From: Doug Ewell (dewell@adelphia.net)
Date: Wed Mar 19 2003 - 02:32:46 EST
Pim Blokland <pblokland at planet dot nl> wrote:
> Now what you do in the privacy of your own home is none of our
> concern, but when communicating with the outside world, there are
> certain rules and guidelines you should abide by. And one of those
> guidelines is a plaintext file should not have PUA characters in
> them, unless its author also specifies it should be displayed using
> a certain font.
Not exactly. There must be an agreement between sender and receiver
(author and reader, pitcher and catcher, whatever) as to how the PUA
characters are to be interpreted. This doesn't necessarily involve a
specific font, just one that follows that particular PUA interpretation.
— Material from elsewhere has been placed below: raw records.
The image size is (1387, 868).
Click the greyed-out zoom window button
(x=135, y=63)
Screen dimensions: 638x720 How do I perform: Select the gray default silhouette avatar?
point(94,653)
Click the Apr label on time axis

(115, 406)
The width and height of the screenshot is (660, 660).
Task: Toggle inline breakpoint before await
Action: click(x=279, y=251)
For example, my invented script has been proposed for ConScript in the
range from U+E690 through U+E6CF. It's supported in Code2000 by James
Kass using this range. In the future, a font by Michael Everson will
also be available, using the same range, and then there will be (at
least) two fonts supporting the proposed ConScript range. At that time,
it will no longer be crucial whether users are using Code2000 or
Michael's font; both will display the same text, and the only
differences will be in aesthetics and style (as it should be with
fonts).
> Lastly, I must say I think it's a pity that the suggestion I made
> yesterday has been ignored so quietly. You know, in a HTML
> environment, to retrieve names for characters from the font file
> itself, to relieve the author from the task of having to enter
> numerical values.
> For an example, suppose you have a font named "Tengwar Quenya", with
> a character named "hwesta" at U+E00B, you could use it in an XML
> file by defining an entity, <!ENTITY hwesta "">. Now my
> suggestion was the browser program which displays this file should
> be able to look at the font information in the XML file, open the
> font file and retrieve the names of all characters in it, so it can
> show the "&hwesta;" character (and all other characters) without
> needing a long list of ENTITY entries in the XML.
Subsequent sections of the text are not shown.